Dintorni2018-12-21T17:45:35+00:00

Parco del Monte Netto a Capriano

Il Parco è costituito dal Monte Netto che lo occupa per circa 2/3: un’area collinare la cui altezza massima è di circa 130 metri.

Dal punto di vista naturalistico ed ecologico, l’elemento locale di maggior interesse è certamente determinato dal bosco di Capriano del Colle dov’è possibile passeggiare a piedi o in bicicletta, ammirando qualche affascinante paesaggio, prima di rifocillarsi in una o nell’altra trattoria davanti un piatto caldo e ad un bicchiere di vino.

Nella zona delle cave, vi è la presenza di laghetti che consentono la crescita di vegetazione di un certo interesse naturalistico.

Il periodo autunnale è particolarmente indicato per un’escursione e consente di ammirare i cangianti colori che il fogliame assume in questa stagione: le diverse colorazioni vanno dall’arancione, al ramato al rosso scuro, regalando scorci di rara bellezza.

Il percorso:

Dalla chiesa parrocchiale di Pievedizio di Mairano si percorre il lungo rettilineo che conduce verso Azzano Mella. Si prosegue verso Capriano del Colle e, raggiunto il paese, si svolta a destra verso Bagnolo Mella, iniziando a costeggiare numerosi pregiati vigneti.

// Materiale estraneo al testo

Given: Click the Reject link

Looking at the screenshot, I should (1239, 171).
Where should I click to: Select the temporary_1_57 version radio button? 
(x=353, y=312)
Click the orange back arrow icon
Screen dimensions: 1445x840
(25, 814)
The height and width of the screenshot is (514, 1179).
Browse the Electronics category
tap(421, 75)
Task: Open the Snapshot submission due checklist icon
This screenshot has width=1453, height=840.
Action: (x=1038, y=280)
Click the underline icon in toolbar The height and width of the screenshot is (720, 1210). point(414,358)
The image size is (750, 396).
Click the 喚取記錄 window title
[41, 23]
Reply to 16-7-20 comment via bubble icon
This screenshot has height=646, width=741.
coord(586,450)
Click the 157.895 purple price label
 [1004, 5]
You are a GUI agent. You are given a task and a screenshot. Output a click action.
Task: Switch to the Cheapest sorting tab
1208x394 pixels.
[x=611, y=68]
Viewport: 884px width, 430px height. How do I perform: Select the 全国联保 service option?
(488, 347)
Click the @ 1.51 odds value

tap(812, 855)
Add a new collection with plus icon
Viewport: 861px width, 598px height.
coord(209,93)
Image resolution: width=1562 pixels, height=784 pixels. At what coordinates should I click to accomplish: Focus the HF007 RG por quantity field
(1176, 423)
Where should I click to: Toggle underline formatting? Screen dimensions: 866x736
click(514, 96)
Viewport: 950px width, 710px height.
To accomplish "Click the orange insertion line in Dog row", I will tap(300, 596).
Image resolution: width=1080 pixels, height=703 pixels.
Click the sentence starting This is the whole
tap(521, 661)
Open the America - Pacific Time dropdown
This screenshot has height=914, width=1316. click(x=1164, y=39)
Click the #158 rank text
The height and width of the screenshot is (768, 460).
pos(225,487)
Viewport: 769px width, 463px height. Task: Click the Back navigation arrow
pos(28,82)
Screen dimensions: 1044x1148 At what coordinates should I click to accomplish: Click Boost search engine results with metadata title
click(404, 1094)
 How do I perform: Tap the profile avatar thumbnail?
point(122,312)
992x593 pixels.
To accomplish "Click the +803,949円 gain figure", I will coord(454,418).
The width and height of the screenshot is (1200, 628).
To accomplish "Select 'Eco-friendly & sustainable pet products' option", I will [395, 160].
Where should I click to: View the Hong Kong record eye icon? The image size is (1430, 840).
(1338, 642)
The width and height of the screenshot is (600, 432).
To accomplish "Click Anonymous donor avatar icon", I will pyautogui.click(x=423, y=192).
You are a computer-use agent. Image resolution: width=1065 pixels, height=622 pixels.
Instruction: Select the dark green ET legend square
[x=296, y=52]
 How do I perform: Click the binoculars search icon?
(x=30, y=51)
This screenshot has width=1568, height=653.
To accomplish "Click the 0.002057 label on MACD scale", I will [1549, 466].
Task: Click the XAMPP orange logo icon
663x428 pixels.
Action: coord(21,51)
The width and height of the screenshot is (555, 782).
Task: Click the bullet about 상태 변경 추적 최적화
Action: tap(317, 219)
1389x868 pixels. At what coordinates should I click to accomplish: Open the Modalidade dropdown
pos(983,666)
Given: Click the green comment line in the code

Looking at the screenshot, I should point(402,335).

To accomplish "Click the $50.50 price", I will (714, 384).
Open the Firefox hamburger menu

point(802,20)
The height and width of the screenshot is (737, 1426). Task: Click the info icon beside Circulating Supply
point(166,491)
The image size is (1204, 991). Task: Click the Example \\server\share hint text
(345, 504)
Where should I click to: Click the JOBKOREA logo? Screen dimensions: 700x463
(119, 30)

Oltre la Cascina Uccellanda si pedala lungo un viale alberato fino a un bivio dove si svolta a destra percorrendo un altro rettilineo. Questa è la porzione più alta del Monte Netto, dove transita anche l’itinerario della pista ciclabile provinciale della Bassa Bresciana. Superata la Cascina Torrazza, si entra quindi nel territorio di Poncarale. E, dopo la Cascina Stelle e il successivo tratto rettilineo, si svolta a destra al termine della discesa. L’anello si chiude dopo le Cascine San Bernardo e San Bernardino, all’incrocio dove, svoltando a sinistra, si torna nuovamente alle case di Capriano.

Castello di Padernello

C’era una volta, in un paese lontano lontano, un magnifico castello…È il Castello di Padernello nella bassa bresciana. Un maniero quattrocentesco, con ponte levatoio ancora funzionante, che emerge maestoso dall’acqua del suo fossato. Una misteriosa leggenda aleggia per le stanze del Castello: è la storia della Dama Bianca, un fantasma che ritorna ogni dieci anni la notte del 20 luglio seguendo la magia delle lucciole.

Padernello è un piccolo borgo della campagna bresciana, dove il tempo pare essersi fermato. Qui sorge il Castello che da secoli signoreggia il territorio circostante.
Correva l’anno 1391 nella bassa più bassa della Bassa bresciana. Siamo a Padernello nelle antiche terre gabianesei, ora Borgo San Giacomo. Dopo le prime fortificazioni il maniero, che fu della nobile casata dei Martinengo ramo dei Conti di Padernello o della Fabbrica fino al 1834, fu portato a compimento. Nel Settecento, secondo la moda dell’epoca, venne trasformato in villa signorile e assunse la forma che ammiriamo oggi, dal 1861 della famiglia Salvadego Molin Ugoni, Nel 1965 il Castello di Padernello fu abbandonato dell’ultimo suo abitante, il Conte Filippo Molin Ugoni Salvadego. Il Castello venne ricoperto di rovi, esposto al saccheggio e all’incuria umana, nonostante nel 1912 fosse stato definito di alto pregio architettonico e di interesse nazionale da parte del Ministero della pubblica istruzione.

Tutti si dimenticarono del Castello, ad eccezione di un manipolo di visionari – gli Amici del Castello – che negli anni Ottanta restaurarono l’antica posteria – negozio di alimentari, ora divenuta un’osteria – l’Aquila Rossa, simbolo imperiale dei Martinengo, con l’intento di salvare il maniero e valorizzare il borgo di Padernello. Nel 2002 una grande nevicata fece crollare una parte del maniero, le antiche cucine. Saggezza popolare afferma che non tutto il male vien per nuocere e forse la natura voleva destare la coscienza collettiva. E fu così che da allora, grazie alla passione e alla buona volontà di donne e uomini, con un’audace operazione pubblico-privata, si riprese il filo per riannodare la storia di un territorio.